Stored records

* * * * *

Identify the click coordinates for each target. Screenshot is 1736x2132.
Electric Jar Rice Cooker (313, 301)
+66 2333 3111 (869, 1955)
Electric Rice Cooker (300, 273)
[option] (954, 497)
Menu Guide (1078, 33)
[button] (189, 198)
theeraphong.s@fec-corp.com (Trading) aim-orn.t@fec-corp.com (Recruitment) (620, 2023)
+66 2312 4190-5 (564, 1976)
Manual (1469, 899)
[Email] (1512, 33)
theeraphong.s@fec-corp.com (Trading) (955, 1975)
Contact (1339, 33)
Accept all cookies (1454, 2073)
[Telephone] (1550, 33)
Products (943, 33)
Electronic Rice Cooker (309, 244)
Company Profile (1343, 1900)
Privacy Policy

* * * * *

Task prompt:
What is needed is a verbatim copy of the data, complete from first line to last.

Exercise solution:
Identify the click coordinates for each target. Screenshot is 1736x2132.
Electric Jar Rice Cooker (313, 301)
+66 2333 3111 (869, 1955)
Electric Rice Cooker (300, 273)
[option] (954, 497)
Menu Guide (1078, 33)
[button] (189, 198)
theeraphong.s@fec-corp.com (Trading) aim-orn.t@fec-corp.com (Recruitment) (620, 2023)
+66 2312 4190-5 (564, 1976)
Manual (1469, 899)
[Email] (1512, 33)
theeraphong.s@fec-corp.com (Trading) (955, 1975)
Contact (1339, 33)
Accept all cookies (1454, 2073)
[Telephone] (1550, 33)
Products (943, 33)
Electronic Rice Cooker (309, 244)
Company Profile (1343, 1900)
Privacy Policy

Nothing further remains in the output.